Magnetic Lifting Assembly

Abstract

A magnetic lifting assembly for a fork lift vehicle auxiliary implement, the vehicle having a pair of laterally spaced lift tines, the magnetic lifting assembly comprising a cross beam; lateral tine receiving means fixedly attached to the cross beam's lateral end, the lateral tine receiving means being adapted for receiving one of the fork lift vehicle's lift tines; oppositely lateral tine receiving means fixedly attached to the cross beam's oppositely lateral end, the oppositely lateral tine receiving means being adapted for receiving the fork lift vehicle's other lift tine; a permanent magnet fixedly attached to the cross beam, the permanent magnet emanating a magnetic field downwardly from the cross beam; and magnetic strength varying means connected operatively to the permanent magnet, the magnetic strength varying means being adapted for alternatively increasing and decreasing the strength of the downwardly emanated magnetic field.

Description

FIELD OF THE INVENTION

This invention relates to magnetic lifting apparatus. More particularly, this invention relates to such apparatus which are adapted for use as an auxiliary implement to a fork lift truck or loader vehicle.

BACKGROUND OF THE INVENTION

Known magnetic lifting assemblies which are attachable for use as an auxiliary implement upon the lift tines of a fork lift truck are functionally deficient and have limited utility due to their electro-magnetic mode of operation.
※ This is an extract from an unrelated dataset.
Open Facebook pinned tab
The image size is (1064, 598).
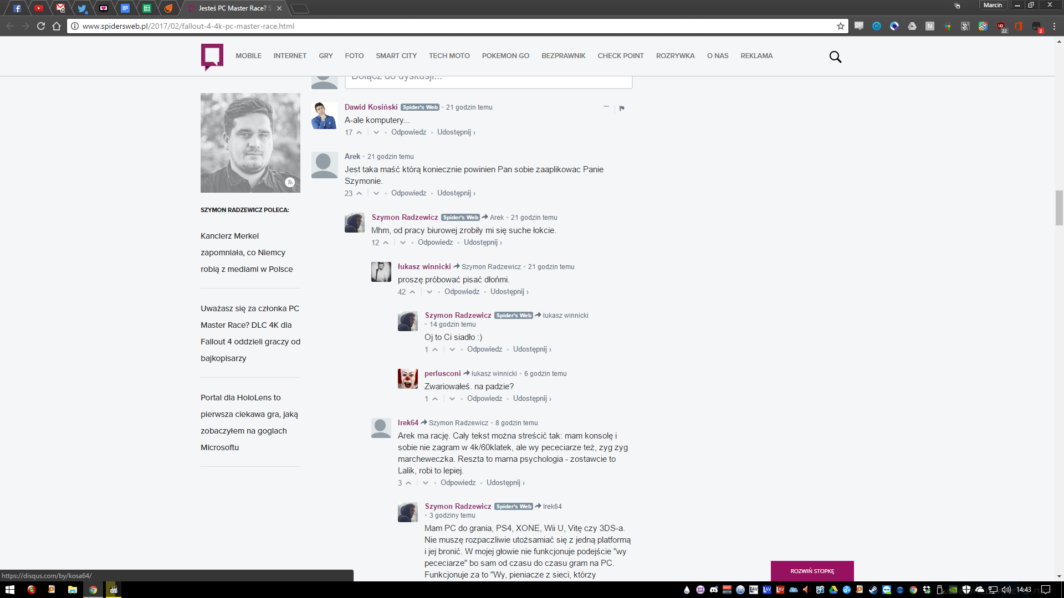[17, 8]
Such known assemblies undesirably require mounting of bulky electric storage batteries upon the auxiliary implement or require extensions of electric power cables to the implement, both configurations limiting the function and usefulness of the implement for lifting and moving heavy ferrous items.

The instant inventive magnetic lifting assembly solves or ameliorates problems discussed above by providing an implement which incorporates a permanent magnet which emanates a downwardly extending magnetic flux field, and which further incorporates a rotatable magnetic armaturing element which allows the permanent magnet to function in the manner of an electromagnet having an on/off power switch.
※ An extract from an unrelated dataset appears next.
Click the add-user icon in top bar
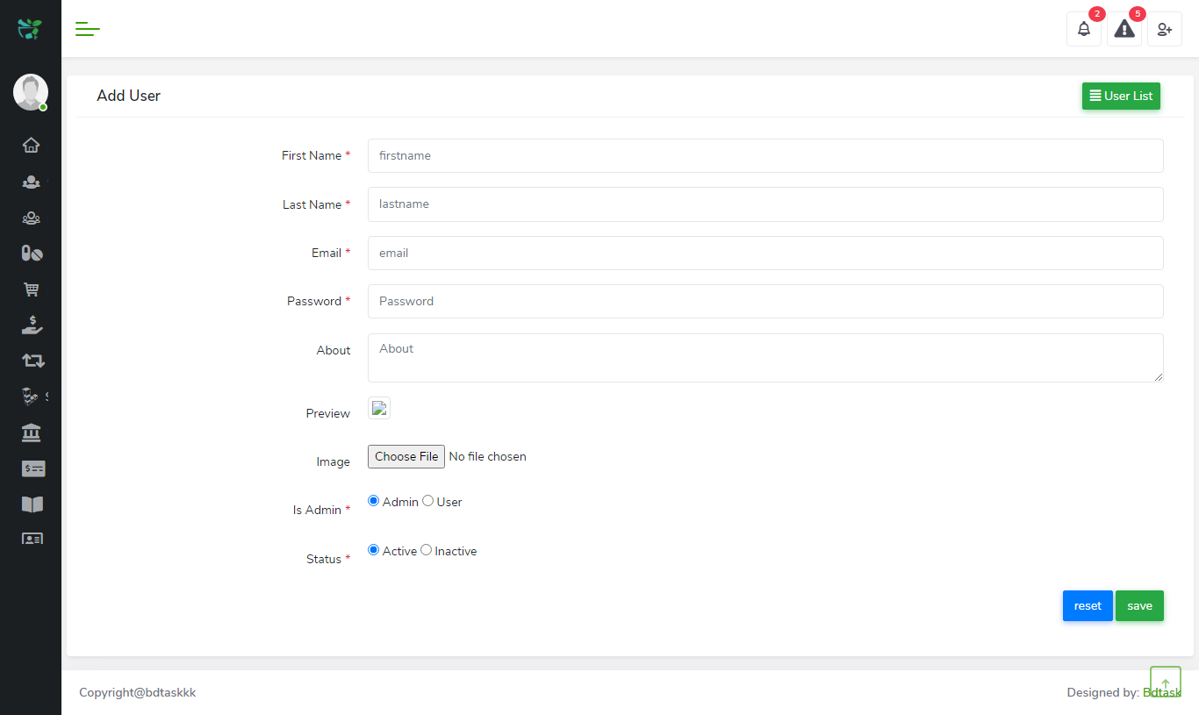The image size is (1199, 715). 1165,29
BRIEF SUMMARY OF THE INVENTION

The instant inventive magnetic lifting assembly preferably is configured and adapted for use as a fork lift vehicle auxiliary implement, such vehicle typically having a pair of lateral spaced and forwardly extending lift tines. Such tines typically comprise heavy duty steel.

A base structural component of the inventive magnetic lifting assembly comprises a cross beam having left and right or lateral and oppositely lateral ends. Preferably, the cross beam comprises steel. Suitably, the cross beam may alternatively comprise aluminum. In a preferred embodiment, the cross beam is configured as an upwardly opening “C” channel or “U” beam. Provision of the “U” configured cross beam advantageously provides a flat land or undersurface for abutting and underlying attachments of a permanent magnet assembly and tine receiving brackets or sleeves, as are discussed below.
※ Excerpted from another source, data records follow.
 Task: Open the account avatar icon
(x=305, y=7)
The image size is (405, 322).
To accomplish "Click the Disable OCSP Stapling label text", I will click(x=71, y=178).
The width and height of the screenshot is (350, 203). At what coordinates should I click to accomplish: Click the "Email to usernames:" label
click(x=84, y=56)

The magnetic lifting assembly preferably further comprises lateral and oppositely lateral tine receiving means which are respectively fixedly attached to the lateral and oppositely lateral ends of the cross beam, such means are preferably abuttingly attached to the undersurface of the cross beam.

In a preferred embodiment of the instant invention, such tine receiving means comprise a pair of laterally oblongated sleeves which are fitted for receipt of the paired lift tines of a fork lift truck. Suitably, the lateral and oppositely lateral tine receiving means may alternatively comprise paired “L” brackets whose stems and flanges form and define tine receiving and capturing spaces. Also suitably, though less desirably, the tine receiving means may comprise tine receiving channels which are presented at and open downwardly at the lateral and oppositely lateral ends of the cross beam.

In order to secure a fork lift's paired tines within the instant invention's tine receiving means, tine clamping means are preferably mechanically associated with the tine receiving means. Where the tine receiving means comprise, as preferred, laterally oblongated tine receiving sleeves, the tine clamping means preferably comprise manually turnable set screws which are received within and extend through internally helically threaded apertures within side walls of such sleeves. Suitably, the tine clamping means may alternatively comprise lever actuated pressure cam assemblies. Also suitably, such means may alternatively comprise lever actuated over center clamp assemblies.

A further structural component of the instant inventive magnetic lifting assembly comprises a permanent magnet which is preferably fixedly attached by means of bolts to the cross beam. Such magnet is preferably arranged so that it extends downwardly from the undersurface of the cross beam, and so that it is positioned between the lateral and oppositely lateral tine receiving means. Preferably, the permanent magnet is of the type which houses sub-magnets within a casing and which operatively incorporates within the casing a rotatable magnetic armaturing element. The rotatable magnetic armaturing element is preferably externally actuatable by a turn lever. Upon lever actuated rotation of the armaturing element, the permanent magnet is advantageously influenced so that the magnet's field alternatively downwardly emanates effective “on” position and “off” position magnetic strengths. Such lever actuated rotatable armaturing element constitutes a preferred magnetic strength varying or “on/off” effect means. Suitably, other magnetic strength varying means such as rotatable or pivotable mounts of an entire permanent magnet assembly may be utilized.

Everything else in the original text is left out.